(Supplied passage)

<<<<

On December 16th, Wildlife Friends Foundation Thailand (WFFT) spearheaded a crucial rescue operation, liberating twelve tigers and three leopards from a northern Thailand tiger farm embroiled in alleged illegal wildlife trading. This action, prompted by legal measures against the farm, signals the opening phase of Thailand’s most extensive NGO-led rescue endeavor, aiming to save a total of 35 tigers.
The initial operation prioritized the liberation of elderly tigers and ailing leopards in dire need of immediate medical attention. Notably, among the rescued animals were an emaciated elderly tiger and a twenty-year-old male tiger grappling with respiratory issues. These creatures, previously confined in cramped concrete enclosures, have found refuge at WFFT’s sanctuary.

>>>>

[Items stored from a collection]
<<<<

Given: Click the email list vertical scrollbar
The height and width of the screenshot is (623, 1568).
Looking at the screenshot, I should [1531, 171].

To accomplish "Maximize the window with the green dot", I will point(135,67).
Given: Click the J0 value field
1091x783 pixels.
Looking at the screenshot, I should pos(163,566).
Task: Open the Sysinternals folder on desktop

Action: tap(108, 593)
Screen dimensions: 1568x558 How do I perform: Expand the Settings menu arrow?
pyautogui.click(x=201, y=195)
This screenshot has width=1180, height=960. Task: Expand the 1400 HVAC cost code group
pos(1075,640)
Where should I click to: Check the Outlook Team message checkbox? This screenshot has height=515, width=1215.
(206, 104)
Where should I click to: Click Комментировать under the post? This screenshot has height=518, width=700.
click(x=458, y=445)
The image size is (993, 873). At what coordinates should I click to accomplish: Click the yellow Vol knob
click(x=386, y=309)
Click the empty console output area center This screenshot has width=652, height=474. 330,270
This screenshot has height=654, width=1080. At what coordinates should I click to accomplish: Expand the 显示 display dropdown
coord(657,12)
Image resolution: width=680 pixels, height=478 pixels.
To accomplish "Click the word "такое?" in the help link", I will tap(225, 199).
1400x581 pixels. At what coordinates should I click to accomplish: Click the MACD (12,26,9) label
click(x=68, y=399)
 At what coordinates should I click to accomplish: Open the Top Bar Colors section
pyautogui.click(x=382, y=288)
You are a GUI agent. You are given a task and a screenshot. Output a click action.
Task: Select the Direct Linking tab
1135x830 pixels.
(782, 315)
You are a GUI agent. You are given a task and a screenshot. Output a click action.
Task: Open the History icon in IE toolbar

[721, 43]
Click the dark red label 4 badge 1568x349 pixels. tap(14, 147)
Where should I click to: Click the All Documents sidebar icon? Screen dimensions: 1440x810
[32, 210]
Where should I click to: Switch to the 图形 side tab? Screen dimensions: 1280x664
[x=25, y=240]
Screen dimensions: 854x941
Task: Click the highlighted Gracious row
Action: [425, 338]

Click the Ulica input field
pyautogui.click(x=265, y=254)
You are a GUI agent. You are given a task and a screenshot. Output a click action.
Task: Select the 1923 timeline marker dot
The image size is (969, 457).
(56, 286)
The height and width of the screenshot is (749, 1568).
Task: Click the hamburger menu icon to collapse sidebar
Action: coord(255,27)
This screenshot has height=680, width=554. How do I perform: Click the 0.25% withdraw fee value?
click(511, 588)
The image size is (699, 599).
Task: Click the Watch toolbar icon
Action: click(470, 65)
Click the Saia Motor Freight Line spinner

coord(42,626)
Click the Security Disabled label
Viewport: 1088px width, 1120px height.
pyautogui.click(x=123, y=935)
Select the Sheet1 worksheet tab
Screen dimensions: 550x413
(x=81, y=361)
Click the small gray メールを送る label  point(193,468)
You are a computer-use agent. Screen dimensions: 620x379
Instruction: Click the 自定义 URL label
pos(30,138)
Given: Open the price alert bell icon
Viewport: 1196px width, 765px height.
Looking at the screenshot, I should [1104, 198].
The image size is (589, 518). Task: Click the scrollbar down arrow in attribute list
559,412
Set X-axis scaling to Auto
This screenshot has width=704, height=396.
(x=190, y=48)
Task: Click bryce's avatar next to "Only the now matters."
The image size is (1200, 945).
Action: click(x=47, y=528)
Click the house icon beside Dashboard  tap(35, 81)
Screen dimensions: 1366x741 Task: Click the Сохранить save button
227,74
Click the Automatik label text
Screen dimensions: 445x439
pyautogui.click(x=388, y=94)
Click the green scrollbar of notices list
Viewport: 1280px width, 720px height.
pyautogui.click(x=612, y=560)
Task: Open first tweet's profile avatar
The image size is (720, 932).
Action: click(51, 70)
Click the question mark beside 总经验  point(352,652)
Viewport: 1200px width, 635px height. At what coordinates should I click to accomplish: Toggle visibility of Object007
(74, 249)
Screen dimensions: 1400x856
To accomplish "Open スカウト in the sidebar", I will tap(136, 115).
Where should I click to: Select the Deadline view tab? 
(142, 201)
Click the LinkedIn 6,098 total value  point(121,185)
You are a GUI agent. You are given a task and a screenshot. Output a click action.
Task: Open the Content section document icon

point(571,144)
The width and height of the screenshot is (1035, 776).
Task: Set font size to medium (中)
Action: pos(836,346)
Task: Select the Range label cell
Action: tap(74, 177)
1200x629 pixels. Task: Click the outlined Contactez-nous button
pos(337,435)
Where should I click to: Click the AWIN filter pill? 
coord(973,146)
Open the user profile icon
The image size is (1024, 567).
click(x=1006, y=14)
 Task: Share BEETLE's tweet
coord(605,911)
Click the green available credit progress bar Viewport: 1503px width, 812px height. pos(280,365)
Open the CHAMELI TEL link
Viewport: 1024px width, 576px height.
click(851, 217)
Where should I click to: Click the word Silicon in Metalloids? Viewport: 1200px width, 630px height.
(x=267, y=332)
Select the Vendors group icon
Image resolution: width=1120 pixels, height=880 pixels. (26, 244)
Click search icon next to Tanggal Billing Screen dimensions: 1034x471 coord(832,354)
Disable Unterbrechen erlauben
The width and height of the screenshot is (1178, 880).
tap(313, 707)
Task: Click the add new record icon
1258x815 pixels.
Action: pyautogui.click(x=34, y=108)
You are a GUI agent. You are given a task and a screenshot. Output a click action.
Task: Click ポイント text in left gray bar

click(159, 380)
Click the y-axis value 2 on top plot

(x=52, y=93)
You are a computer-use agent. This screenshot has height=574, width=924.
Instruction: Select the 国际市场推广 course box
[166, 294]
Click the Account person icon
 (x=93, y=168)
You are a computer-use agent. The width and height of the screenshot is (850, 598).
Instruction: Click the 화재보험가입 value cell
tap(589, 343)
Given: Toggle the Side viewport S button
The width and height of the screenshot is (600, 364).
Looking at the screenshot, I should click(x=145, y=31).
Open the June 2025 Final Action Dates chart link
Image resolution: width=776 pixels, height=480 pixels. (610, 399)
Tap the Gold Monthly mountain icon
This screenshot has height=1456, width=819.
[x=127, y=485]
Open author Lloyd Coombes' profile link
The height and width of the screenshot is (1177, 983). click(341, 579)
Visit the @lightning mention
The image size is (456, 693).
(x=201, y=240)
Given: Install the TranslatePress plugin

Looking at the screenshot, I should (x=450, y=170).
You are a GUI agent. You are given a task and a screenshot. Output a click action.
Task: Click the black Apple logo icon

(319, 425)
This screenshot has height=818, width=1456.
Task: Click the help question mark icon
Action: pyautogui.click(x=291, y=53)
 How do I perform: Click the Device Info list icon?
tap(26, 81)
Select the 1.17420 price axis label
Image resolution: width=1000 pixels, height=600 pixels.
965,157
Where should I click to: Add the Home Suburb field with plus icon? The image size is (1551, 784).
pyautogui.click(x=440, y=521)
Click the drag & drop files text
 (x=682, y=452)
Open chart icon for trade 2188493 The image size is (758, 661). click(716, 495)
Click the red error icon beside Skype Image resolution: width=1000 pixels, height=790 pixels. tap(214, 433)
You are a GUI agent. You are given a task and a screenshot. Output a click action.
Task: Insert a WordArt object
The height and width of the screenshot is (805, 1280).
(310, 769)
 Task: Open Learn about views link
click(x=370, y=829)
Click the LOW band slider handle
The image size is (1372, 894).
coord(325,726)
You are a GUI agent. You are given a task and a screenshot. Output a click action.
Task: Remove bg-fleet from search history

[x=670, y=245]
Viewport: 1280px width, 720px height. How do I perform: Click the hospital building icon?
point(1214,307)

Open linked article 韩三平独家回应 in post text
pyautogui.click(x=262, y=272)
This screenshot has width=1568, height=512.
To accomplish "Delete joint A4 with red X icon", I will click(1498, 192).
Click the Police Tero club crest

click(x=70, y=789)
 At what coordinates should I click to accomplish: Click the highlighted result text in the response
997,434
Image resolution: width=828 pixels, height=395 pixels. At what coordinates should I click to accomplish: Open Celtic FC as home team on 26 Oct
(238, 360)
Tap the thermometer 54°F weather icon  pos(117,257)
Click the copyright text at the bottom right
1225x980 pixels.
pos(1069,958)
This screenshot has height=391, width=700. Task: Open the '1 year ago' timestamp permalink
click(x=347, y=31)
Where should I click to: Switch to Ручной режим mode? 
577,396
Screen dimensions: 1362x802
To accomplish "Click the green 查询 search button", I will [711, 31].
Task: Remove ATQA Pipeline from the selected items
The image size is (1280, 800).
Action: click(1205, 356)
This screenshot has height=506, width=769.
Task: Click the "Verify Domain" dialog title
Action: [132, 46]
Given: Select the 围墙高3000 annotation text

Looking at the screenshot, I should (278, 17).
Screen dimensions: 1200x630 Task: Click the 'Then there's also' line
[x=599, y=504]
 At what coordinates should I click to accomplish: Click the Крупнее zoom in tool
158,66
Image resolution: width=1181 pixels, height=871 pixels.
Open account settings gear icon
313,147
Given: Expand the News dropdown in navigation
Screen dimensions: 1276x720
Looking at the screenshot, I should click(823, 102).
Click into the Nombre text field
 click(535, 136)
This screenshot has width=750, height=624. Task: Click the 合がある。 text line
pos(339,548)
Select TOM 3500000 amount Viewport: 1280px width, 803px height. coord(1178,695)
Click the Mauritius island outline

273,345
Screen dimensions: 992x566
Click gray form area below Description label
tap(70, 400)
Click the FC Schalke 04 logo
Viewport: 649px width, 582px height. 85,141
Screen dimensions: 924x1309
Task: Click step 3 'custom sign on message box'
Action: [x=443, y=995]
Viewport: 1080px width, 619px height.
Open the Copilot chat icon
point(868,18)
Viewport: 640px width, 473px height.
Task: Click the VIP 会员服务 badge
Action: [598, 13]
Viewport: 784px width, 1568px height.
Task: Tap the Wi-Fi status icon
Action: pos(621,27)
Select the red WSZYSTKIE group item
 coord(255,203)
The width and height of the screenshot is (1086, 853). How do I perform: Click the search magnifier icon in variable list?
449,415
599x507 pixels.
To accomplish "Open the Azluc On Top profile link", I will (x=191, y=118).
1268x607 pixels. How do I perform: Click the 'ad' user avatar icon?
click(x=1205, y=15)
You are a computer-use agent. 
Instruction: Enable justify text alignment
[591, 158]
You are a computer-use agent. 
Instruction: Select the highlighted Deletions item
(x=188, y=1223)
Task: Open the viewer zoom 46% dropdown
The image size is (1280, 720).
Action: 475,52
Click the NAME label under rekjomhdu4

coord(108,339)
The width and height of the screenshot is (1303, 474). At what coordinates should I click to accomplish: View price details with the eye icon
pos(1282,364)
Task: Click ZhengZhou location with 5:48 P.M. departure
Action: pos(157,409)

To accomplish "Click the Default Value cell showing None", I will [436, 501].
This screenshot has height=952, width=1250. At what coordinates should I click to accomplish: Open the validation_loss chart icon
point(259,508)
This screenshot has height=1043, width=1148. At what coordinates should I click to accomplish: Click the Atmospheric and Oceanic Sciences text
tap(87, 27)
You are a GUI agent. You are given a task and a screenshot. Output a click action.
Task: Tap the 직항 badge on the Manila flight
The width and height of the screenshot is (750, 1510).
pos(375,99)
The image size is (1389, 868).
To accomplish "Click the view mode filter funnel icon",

>>>>

(Work request A) Decide whether each statement agrees with the tiger rescue passage, answering yes or no and quoting the deciding words: (i) the rescue operation took place on December 16th; (ii) the first operation freed twelve leopards; (iii) the rescued animals were taken to WFFT’s sanctuary.
(Work request B) Turn the paragraph of the tiger rescue passage that begins "The initial operation prioritized" into a short list that keeps its main facts.
(Work request C) Give a continuation of the tiger rescue passage, starting after its last sentence.
The records are separate material and have no connection to the tiger rescue passage.

(Expected output A)
(i) Yes: "On December 16th, Wildlife Friends Foundation Thailand (WFFT) spearheaded a crucial rescue operation"
(ii) No: "liberating twelve tigers and three leopards"
(iii) Yes: "have found refuge at WFFT’s sanctuary"

(Expected output B)
- The first operation focused on elderly tigers and sick leopards needing urgent medical care.
- The rescued animals included an emaciated elderly tiger.
- They also included a twenty-year-old male tiger with respiratory problems.
- The animals had been kept in cramped concrete enclosures.
- They are now at WFFT’s sanctuary.

(Expected output C)
Situated in Phetchaburi’s Tiger Rescue Center, the sanctuary spans over seventeen acres, providing a semblance of natural habitat where the rescued tigers can freely roam, swim, and engage in social activities.
In Thailand, approximately 1,700 tigers endure captivity within tiger farms, bred for purposes ranging from zoo trade and exotic pets to traditional medicine involving their body parts. In stark contrast, the country’s wild landscape shelters critically endangered species like the Indochinese and Malayan tigers, their population dwindling to an estimated 189.